DeepMind’s AlphaFold 2 grabbed headlines last year by leveraging a transformer-based model architecture to achieve atomic accuracy in protein structure prediction. While the development of deep neural networks (DNNs) has enabled significant performance improvements across a variety of natural language processing and computer vision tasks, AlphaFold’s success showed that DNNs can also be effective in solving challenging and important structural biology tasks.
AlphaFold 2 may be a game-changer in protein structure prediction, but its training and inference remain very time-consuming and expensive. To address this issue, a research team from the National University of Singapore, HPC-AI Technology Inc., Helixon and Shanghai Jiao Tong University has proposed FastFold, a highly efficient protein structure prediction model implementation for training and inference. FastFold can reduce AlphaFold 2’s overall training time from 11 days to 67 hours and achieve up to 9.5x speedups for long-sequence inference while scaling to an aggregate 6.02 PetaFLOPs with 90.1 percent parallel efficiency.

The team says FastFold is the first performance optimization method for the training and inference of protein structure prediction models. It significantly reduces the time and economic costs of AlphaFold model training and inference by applying large model training techniques such as parallelism strategies and communication optimization.
The researchers summarize their main contributions as:
- We optimize for AlphaFold operators based on the AlphaFold-specific performance characteristic. Combined with kernel fusion, our kernel implementation of FastFold achieves significant speedups.
- We propose Dynamic Axial Parallelism, which has a lower communication overhead than other model parallelism methods. In terms of communication optimization, the proposed Duality Async Operation implements computation-communication overlap in dynamic computational graphs framework like PyTorch.
- We successfully scale the AlphaFold model training to 512 NVIDIA A100 GPUs and obtain aggregate 6.02 PetaFLOPs at the training stage. The overall training time is reduced to 67 hours from 11 days with significant economic cost savings. Our FastFold achieves 7.5 ∼ 9.5× speedups for long sequences and makes it possible for inference over extremely long sequences at the inference stage.

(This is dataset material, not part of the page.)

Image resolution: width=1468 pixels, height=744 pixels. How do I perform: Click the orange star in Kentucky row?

The conventional AlphaFold model has three parts. An embedding component encodes the target sequence’s multiple sequence alignment (MSA) and template information into MSA representations containing the co-evolving information of all similar sequences and pair representations containing the interaction information of residues pairs in the sequences. These representations are fed into Evoformer blocks that process the MSA and pair representations via MSA Stack and Pair Stack techniques. The resulting representations’ highly processed modelling information goes to a structure module that outputs the protein’s three-dimensional structure prediction.

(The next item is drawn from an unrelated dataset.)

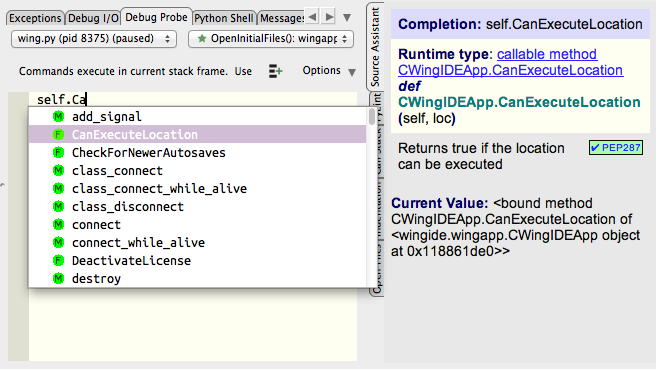The image size is (656, 369).
Task: Open the OpenInitialFiles stack frame dropdown
Action: point(271,39)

FastFold uses AlphaFold’s Evoformer backbone and reduces communication overhead by applying Dynamic Axial Parallelism, an innovative model parallelism strategy that outperforms the current standard tensor parallelism in terms of scaling efficiency. For communication optimization, the team introduces a Duality Async Operation that implements computation-communication overlap in dynamic computational graph frameworks such as PyTorch.

In their empirical study, the researchers compared FasfFold with AlphaFold and OpenFold. The results show that FastFold greatly reduces the time and economic costs of baseline protein structure prediction model training and inference, slashing overall AlphaFold training time from 11 days to 67 hours, achieving 7.5 ∼ 9.5× speedups for long-sequence inference, and scaling to an aggregate 6.02 PetaFLOPs with 90.1 percent parallel efficiency.
Overall, FastFold’s high model parallelism scaling efficiency validates it as an effective approach for addressing AlphaFold’s huge training and inference computation overhead.
The code is available on the project’s GitHub. The paper FastFold: Reducing AlphaFold Training Time from 11 Days to 67 Hours is on arXiv.